# Codesignal Solution: FaroShuffles

A faro shuffle is a method of shuffling playing cards that is often used by gamblers and magicians to manipulate a deck of cards. It works by splitting the deck into equal halves of `26`

cards that are then interwoven perfectly.

When `8`

faro shuffles are performed consecutively, a deck of `52`

cards is always brought back to its original order. Imagine splitting the face-down deck in half, `26`

cards in each hand, and slowly interleaving them one after the other in a shuffle, with the bottom card in your right hand hitting the table first and the top card in your left hand on top once the shuffle is complete. Performed `8`

times, the deck will return to its original state. Amazingly, this phenomenon works for any even deck size above `8`

, such that the original order can be restored if enough faro shuffles are done.

For this challenge, you should return the number of faro shuffles required to bring the given deck size back to its original order.

**Example**

For `n = 8`

, the output should be`faroShuffles(n) = 3`

.

You have a deck of `8`

cards, all of which are face down. Let's call the cards `"a", "b", "c", "d", "e", "f", "g", and "h"`

. Take the top half in your left hand and the bottom half in your right. Shuffle such that the new order is: `"a", "e", "b", "f", "c", "g", "d", "h"`

. Repeat (`"a", "c", "e", "g", "b", "d", "f", "h"`

), and shuffle a third time to return the deck to its original order.

**[time limit] 4000ms (js)**

**[input] integer n**The number of cards in the deck. This is always an even integer.

*Guaranteed constraints:*`8 ≤ n ≤ 10`

.^{4}**[output] integer**The number of faro shuffles required to return the deck to its original order.

## Solution

Writing a routine which generates the shuffles is pretty straighforward:

var L = [["a"], ["b"], ["c"], ["d"], ...]; for (var r = 0; r < 10; r++) { for (var i = 0; i < L.length / 2; i++) { L[i * 2 + 0].push(L[i][r]) L[i * 2 + 1].push(L[i + L.length / 2][r]) } }

Using the code, we can generate a table to analyze the pattern:

The first observation is that the first and last row never changes. After that it took quite some time to observe a pattern. But when taking a character, it's subsequent position is always doubled. That's a pretty nice pattern that evolves!
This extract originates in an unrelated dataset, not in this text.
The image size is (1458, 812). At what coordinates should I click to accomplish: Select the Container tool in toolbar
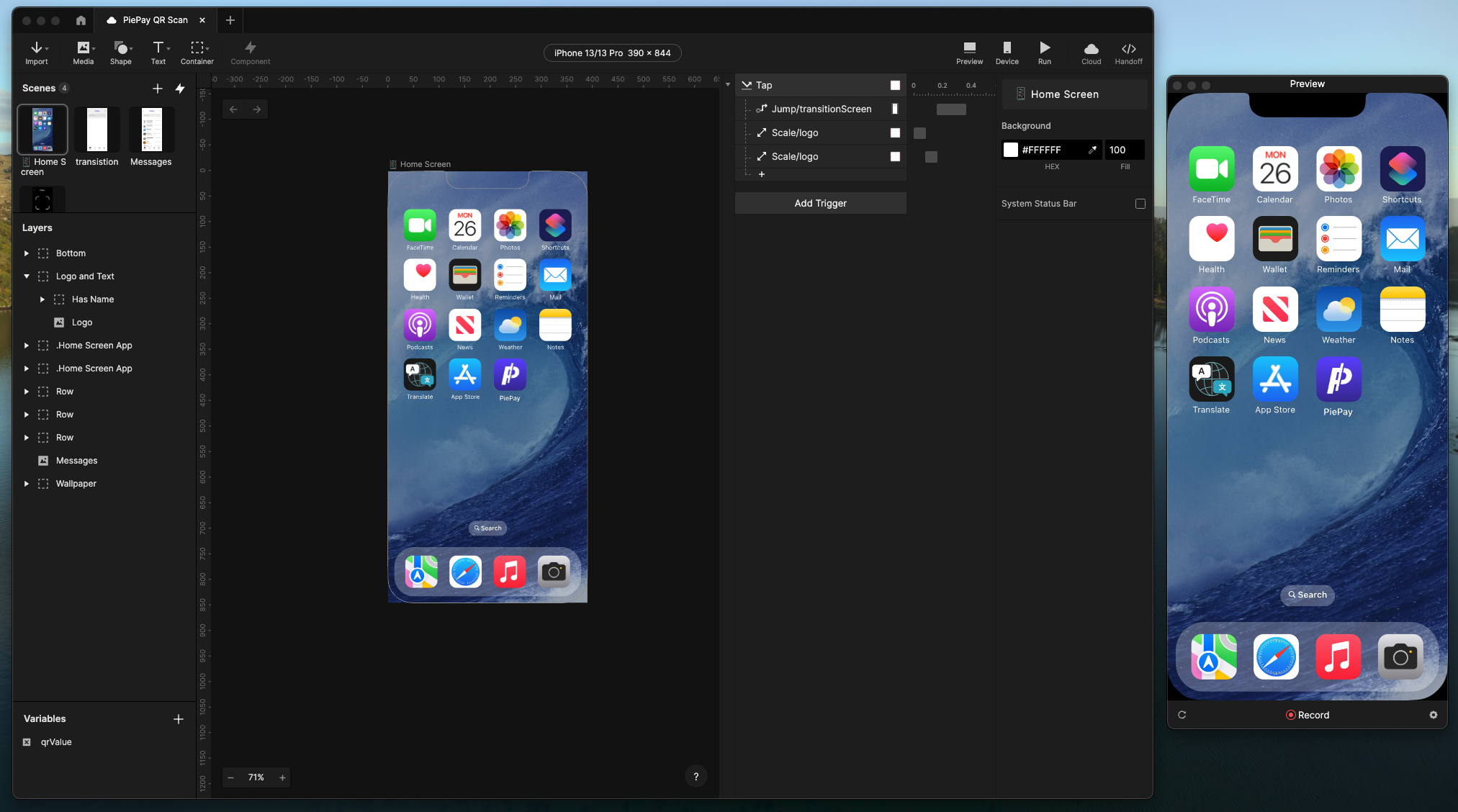pos(197,52)
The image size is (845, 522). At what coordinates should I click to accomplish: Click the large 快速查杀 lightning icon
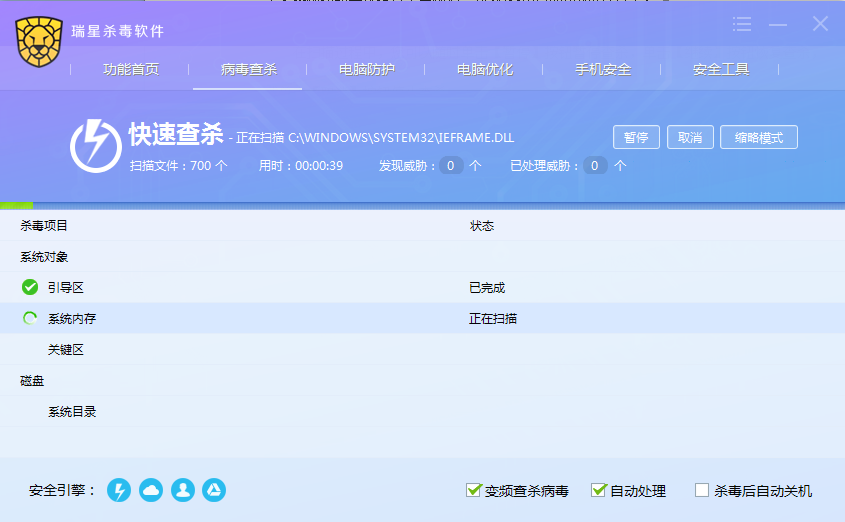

When the double process overflows a column with height \(n\), it starts at the top again, ignoring the last line. That means that a letter in row \(i\) will appear in row \(2i\mod{(n-1)}\) (maybe in the following column). It follows that a character from the first column at index \(i\) will appear in row \(i \cdot 2^k \mod{(n-1)}\) for column \(k>0\). What we try to find is when the expression is again in the same residual class as \(i\) itself, that means

\[i \equiv i \cdot 2^k \pmod{n-1}\]

Dividing both sides by \(i\) yields

\[1 \equiv 2^k \pmod{n-1}\]

That means we need to double 2 as long as it's residuum under \(\mod{(n-1)}\) is not 1. That can be implemented quite easily in JavaScript:

function faroShuffles(n) { var i = 2; var k = 1; while (i !== 1) { k++; i = 2 * i % (n - 1); } return k; }

The rest is typical obfuscation stuff to minimize the code size by defining the function recursively:

_ = faroShuffles = (n, i=2) => i < 2 || 1 + _(n, 2 * i % ~-n)